* [PROBLEM]: Each record below needs to be written out exactly as it reads.

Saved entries
+ + +

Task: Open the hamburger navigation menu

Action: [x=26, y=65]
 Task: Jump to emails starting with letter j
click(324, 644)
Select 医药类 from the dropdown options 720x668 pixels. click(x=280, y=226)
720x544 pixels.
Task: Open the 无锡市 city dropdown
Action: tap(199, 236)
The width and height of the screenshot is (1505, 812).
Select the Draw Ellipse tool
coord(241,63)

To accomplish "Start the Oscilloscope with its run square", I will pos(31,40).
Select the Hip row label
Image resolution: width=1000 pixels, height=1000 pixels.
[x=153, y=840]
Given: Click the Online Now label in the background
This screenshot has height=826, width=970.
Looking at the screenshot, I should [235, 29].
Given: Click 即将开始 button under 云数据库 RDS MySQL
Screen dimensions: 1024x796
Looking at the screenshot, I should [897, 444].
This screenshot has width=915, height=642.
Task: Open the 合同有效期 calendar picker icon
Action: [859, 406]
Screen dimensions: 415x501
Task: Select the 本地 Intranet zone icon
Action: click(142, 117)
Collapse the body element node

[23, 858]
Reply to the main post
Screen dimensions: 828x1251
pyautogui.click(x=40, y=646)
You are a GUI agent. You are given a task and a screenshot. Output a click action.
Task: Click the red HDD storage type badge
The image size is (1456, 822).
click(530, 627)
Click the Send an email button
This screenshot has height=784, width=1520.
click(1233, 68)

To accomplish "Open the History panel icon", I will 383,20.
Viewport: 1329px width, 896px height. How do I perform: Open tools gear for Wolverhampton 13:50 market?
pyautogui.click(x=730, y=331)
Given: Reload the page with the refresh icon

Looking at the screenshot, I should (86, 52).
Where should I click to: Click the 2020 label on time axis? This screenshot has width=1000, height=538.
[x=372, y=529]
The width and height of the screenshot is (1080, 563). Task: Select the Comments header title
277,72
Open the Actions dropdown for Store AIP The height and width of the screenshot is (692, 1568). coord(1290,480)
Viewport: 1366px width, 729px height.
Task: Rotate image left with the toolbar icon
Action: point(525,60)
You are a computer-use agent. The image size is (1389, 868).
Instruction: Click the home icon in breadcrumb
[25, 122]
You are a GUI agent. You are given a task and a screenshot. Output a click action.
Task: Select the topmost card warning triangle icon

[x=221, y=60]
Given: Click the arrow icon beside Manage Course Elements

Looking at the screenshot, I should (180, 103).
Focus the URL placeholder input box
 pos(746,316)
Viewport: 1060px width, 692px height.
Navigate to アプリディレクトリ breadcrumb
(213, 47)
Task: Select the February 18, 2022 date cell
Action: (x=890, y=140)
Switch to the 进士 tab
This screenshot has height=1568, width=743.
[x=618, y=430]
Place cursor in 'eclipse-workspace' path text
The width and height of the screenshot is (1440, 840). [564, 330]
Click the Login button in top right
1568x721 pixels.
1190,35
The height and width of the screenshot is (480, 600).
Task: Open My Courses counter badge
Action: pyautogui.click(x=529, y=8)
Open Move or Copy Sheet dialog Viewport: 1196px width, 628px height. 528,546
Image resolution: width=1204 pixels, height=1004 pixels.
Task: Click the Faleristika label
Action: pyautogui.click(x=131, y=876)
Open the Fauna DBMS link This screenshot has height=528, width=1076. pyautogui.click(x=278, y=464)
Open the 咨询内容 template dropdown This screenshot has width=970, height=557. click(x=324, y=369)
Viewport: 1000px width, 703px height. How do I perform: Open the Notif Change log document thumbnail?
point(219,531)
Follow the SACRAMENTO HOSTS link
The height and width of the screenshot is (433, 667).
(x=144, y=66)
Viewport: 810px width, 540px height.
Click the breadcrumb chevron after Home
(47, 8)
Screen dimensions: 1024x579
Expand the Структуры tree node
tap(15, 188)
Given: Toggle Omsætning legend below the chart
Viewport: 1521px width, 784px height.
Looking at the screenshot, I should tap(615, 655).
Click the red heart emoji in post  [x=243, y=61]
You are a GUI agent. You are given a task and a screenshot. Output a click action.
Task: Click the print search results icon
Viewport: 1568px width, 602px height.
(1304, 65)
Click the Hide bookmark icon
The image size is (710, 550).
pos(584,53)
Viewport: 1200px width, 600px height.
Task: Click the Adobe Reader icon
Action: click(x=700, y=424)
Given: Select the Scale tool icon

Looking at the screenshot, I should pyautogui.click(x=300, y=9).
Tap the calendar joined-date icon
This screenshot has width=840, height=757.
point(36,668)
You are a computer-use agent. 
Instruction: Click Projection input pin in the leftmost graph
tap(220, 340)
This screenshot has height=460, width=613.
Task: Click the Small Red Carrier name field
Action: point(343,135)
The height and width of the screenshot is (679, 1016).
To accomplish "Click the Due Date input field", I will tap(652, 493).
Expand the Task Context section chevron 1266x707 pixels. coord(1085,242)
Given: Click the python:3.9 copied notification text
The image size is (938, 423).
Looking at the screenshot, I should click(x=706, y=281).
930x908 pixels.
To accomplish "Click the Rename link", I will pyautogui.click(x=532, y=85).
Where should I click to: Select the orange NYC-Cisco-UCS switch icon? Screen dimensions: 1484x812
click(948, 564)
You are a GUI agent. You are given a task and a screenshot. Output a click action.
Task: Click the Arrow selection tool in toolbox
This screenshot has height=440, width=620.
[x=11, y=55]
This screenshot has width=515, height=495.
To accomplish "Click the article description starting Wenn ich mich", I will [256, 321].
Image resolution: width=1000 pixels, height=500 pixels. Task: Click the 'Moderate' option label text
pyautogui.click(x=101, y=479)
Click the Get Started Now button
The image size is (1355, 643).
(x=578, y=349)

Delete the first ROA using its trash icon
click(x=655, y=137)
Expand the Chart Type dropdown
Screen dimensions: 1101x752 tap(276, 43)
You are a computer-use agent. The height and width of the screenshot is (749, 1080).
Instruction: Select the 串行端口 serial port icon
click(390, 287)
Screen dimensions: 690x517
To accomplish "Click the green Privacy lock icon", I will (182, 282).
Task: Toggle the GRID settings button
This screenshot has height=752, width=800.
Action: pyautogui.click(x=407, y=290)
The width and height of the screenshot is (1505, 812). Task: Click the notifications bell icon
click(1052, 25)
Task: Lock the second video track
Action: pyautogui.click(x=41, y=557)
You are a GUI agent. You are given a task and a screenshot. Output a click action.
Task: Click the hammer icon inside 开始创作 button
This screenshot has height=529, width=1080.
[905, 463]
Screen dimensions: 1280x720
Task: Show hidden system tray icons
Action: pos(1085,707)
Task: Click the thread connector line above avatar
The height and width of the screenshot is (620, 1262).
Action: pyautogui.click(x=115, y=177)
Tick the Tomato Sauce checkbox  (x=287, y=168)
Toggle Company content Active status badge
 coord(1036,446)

+ + +

* [ANSWER BOX]:
Task: Open the hamburger navigation menu

Action: [x=26, y=65]
 Task: Jump to emails starting with letter j
click(324, 644)
Select 医药类 from the dropdown options 720x668 pixels. click(x=280, y=226)
720x544 pixels.
Task: Open the 无锡市 city dropdown
Action: tap(199, 236)
The width and height of the screenshot is (1505, 812).
Select the Draw Ellipse tool
coord(241,63)

To accomplish "Start the Oscilloscope with its run square", I will pos(31,40).
Select the Hip row label
Image resolution: width=1000 pixels, height=1000 pixels.
[x=153, y=840]
Given: Click the Online Now label in the background
This screenshot has height=826, width=970.
Looking at the screenshot, I should [235, 29].
Given: Click 即将开始 button under 云数据库 RDS MySQL
Screen dimensions: 1024x796
Looking at the screenshot, I should [897, 444].
This screenshot has width=915, height=642.
Task: Open the 合同有效期 calendar picker icon
Action: [859, 406]
Screen dimensions: 415x501
Task: Select the 本地 Intranet zone icon
Action: click(142, 117)
Collapse the body element node

[23, 858]
Reply to the main post
Screen dimensions: 828x1251
pyautogui.click(x=40, y=646)
You are a GUI agent. You are given a task and a screenshot. Output a click action.
Task: Click the red HDD storage type badge
The image size is (1456, 822).
click(530, 627)
Click the Send an email button
This screenshot has height=784, width=1520.
click(1233, 68)

To accomplish "Open the History panel icon", I will 383,20.
Viewport: 1329px width, 896px height. How do I perform: Open tools gear for Wolverhampton 13:50 market?
pyautogui.click(x=730, y=331)
Given: Reload the page with the refresh icon

Looking at the screenshot, I should (86, 52).
Where should I click to: Click the 2020 label on time axis? This screenshot has width=1000, height=538.
[x=372, y=529]
The width and height of the screenshot is (1080, 563). Task: Select the Comments header title
277,72
Open the Actions dropdown for Store AIP The height and width of the screenshot is (692, 1568). coord(1290,480)
Viewport: 1366px width, 729px height.
Task: Rotate image left with the toolbar icon
Action: point(525,60)
You are a computer-use agent. The image size is (1389, 868).
Instruction: Click the home icon in breadcrumb
[25, 122]
You are a GUI agent. You are given a task and a screenshot. Output a click action.
Task: Select the topmost card warning triangle icon

[x=221, y=60]
Given: Click the arrow icon beside Manage Course Elements

Looking at the screenshot, I should (180, 103).
Focus the URL placeholder input box
 pos(746,316)
Viewport: 1060px width, 692px height.
Navigate to アプリディレクトリ breadcrumb
(213, 47)
Task: Select the February 18, 2022 date cell
Action: (x=890, y=140)
Switch to the 进士 tab
This screenshot has height=1568, width=743.
[x=618, y=430]
Place cursor in 'eclipse-workspace' path text
The width and height of the screenshot is (1440, 840). [564, 330]
Click the Login button in top right
1568x721 pixels.
1190,35
The height and width of the screenshot is (480, 600).
Task: Open My Courses counter badge
Action: pyautogui.click(x=529, y=8)
Open Move or Copy Sheet dialog Viewport: 1196px width, 628px height. 528,546
Image resolution: width=1204 pixels, height=1004 pixels.
Task: Click the Faleristika label
Action: pyautogui.click(x=131, y=876)
Open the Fauna DBMS link This screenshot has height=528, width=1076. pyautogui.click(x=278, y=464)
Open the 咨询内容 template dropdown This screenshot has width=970, height=557. click(x=324, y=369)
Viewport: 1000px width, 703px height. How do I perform: Open the Notif Change log document thumbnail?
point(219,531)
Follow the SACRAMENTO HOSTS link
The height and width of the screenshot is (433, 667).
(x=144, y=66)
Viewport: 810px width, 540px height.
Click the breadcrumb chevron after Home
(47, 8)
Screen dimensions: 1024x579
Expand the Структуры tree node
tap(15, 188)
Given: Toggle Omsætning legend below the chart
Viewport: 1521px width, 784px height.
Looking at the screenshot, I should tap(615, 655).
Click the red heart emoji in post  [x=243, y=61]
You are a GUI agent. You are given a task and a screenshot. Output a click action.
Task: Click the print search results icon
Viewport: 1568px width, 602px height.
(1304, 65)
Click the Hide bookmark icon
The image size is (710, 550).
pos(584,53)
Viewport: 1200px width, 600px height.
Task: Click the Adobe Reader icon
Action: click(x=700, y=424)
Given: Select the Scale tool icon

Looking at the screenshot, I should pyautogui.click(x=300, y=9).
Tap the calendar joined-date icon
This screenshot has width=840, height=757.
point(36,668)
You are a computer-use agent. 
Instruction: Click Projection input pin in the leftmost graph
tap(220, 340)
This screenshot has height=460, width=613.
Task: Click the Small Red Carrier name field
Action: point(343,135)
The height and width of the screenshot is (679, 1016).
To accomplish "Click the Due Date input field", I will tap(652, 493).
Expand the Task Context section chevron 1266x707 pixels. coord(1085,242)
Given: Click the python:3.9 copied notification text
The image size is (938, 423).
Looking at the screenshot, I should click(x=706, y=281).
930x908 pixels.
To accomplish "Click the Rename link", I will pyautogui.click(x=532, y=85).
Where should I click to: Select the orange NYC-Cisco-UCS switch icon? Screen dimensions: 1484x812
click(948, 564)
You are a GUI agent. You are given a task and a screenshot. Output a click action.
Task: Click the Arrow selection tool in toolbox
This screenshot has height=440, width=620.
[x=11, y=55]
This screenshot has width=515, height=495.
To accomplish "Click the article description starting Wenn ich mich", I will [256, 321].
Image resolution: width=1000 pixels, height=500 pixels. Task: Click the 'Moderate' option label text
pyautogui.click(x=101, y=479)
Click the Get Started Now button
The image size is (1355, 643).
(x=578, y=349)

Delete the first ROA using its trash icon
click(x=655, y=137)
Expand the Chart Type dropdown
Screen dimensions: 1101x752 tap(276, 43)
You are a computer-use agent. The height and width of the screenshot is (749, 1080).
Instruction: Select the 串行端口 serial port icon
click(390, 287)
Screen dimensions: 690x517
To accomplish "Click the green Privacy lock icon", I will (182, 282).
Task: Toggle the GRID settings button
This screenshot has height=752, width=800.
Action: pyautogui.click(x=407, y=290)
The width and height of the screenshot is (1505, 812). Task: Click the notifications bell icon
click(1052, 25)
Task: Lock the second video track
Action: pyautogui.click(x=41, y=557)
You are a GUI agent. You are given a task and a screenshot. Output a click action.
Task: Click the hammer icon inside 开始创作 button
This screenshot has height=529, width=1080.
[905, 463]
Screen dimensions: 1280x720
Task: Show hidden system tray icons
Action: pos(1085,707)
Task: Click the thread connector line above avatar
The height and width of the screenshot is (620, 1262).
Action: pyautogui.click(x=115, y=177)
Tick the Tomato Sauce checkbox  (x=287, y=168)
Toggle Company content Active status badge
 coord(1036,446)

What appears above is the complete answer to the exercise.